Retype, word for word, every line starting at the line with "925x520 pixels." and ending with the final line of the entries; skip the pictures.

******

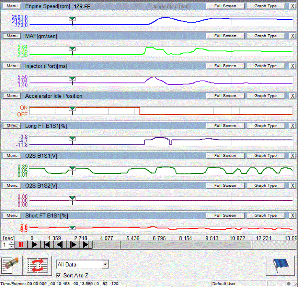Click the red pause playback button

[x=21, y=245]
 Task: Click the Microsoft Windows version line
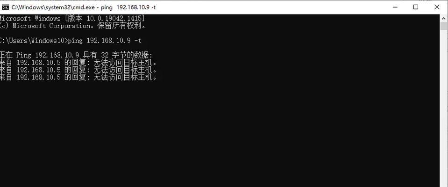[72, 19]
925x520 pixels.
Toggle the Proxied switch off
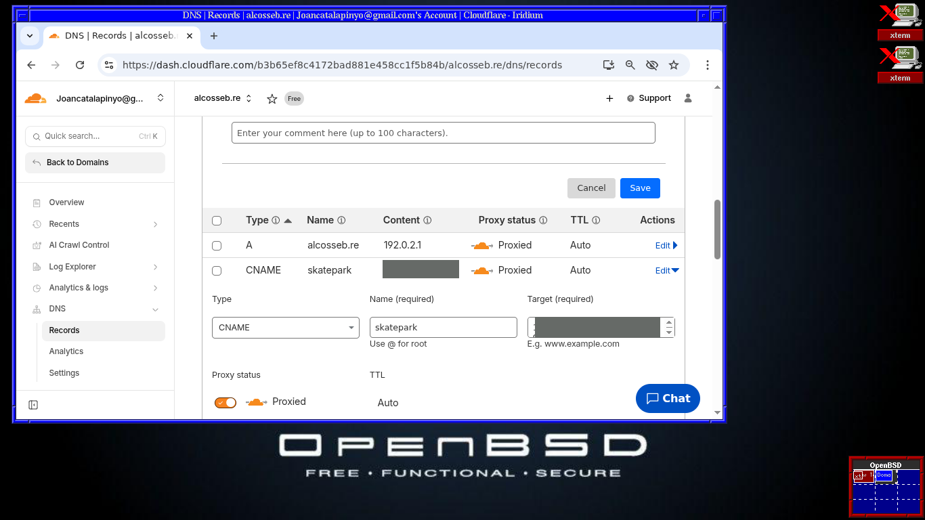click(x=225, y=402)
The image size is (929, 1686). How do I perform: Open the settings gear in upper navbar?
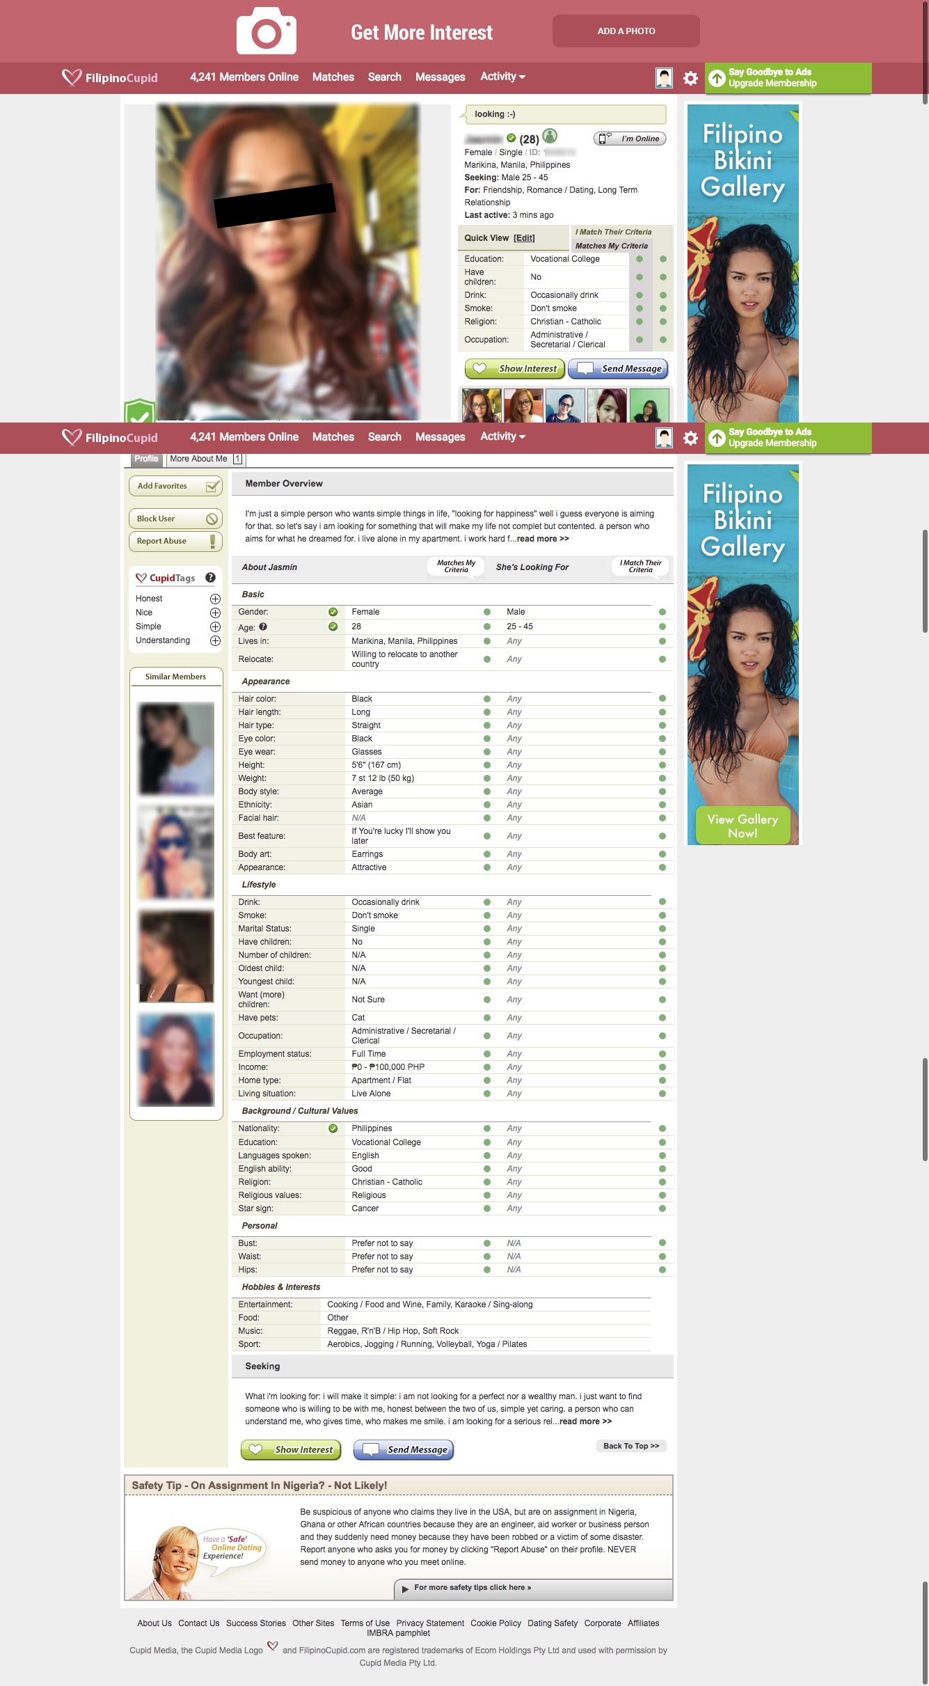click(x=690, y=78)
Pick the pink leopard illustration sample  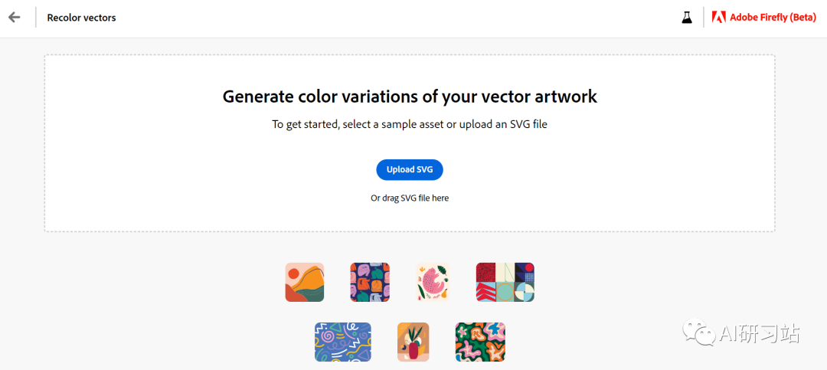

******

Exercise response ::
925x520 pixels.
Toggle the Proxied switch off
click(x=225, y=402)
The image size is (929, 1686). How do I perform: Open the settings gear in upper navbar?
click(x=690, y=78)
Pick the pink leopard illustration sample  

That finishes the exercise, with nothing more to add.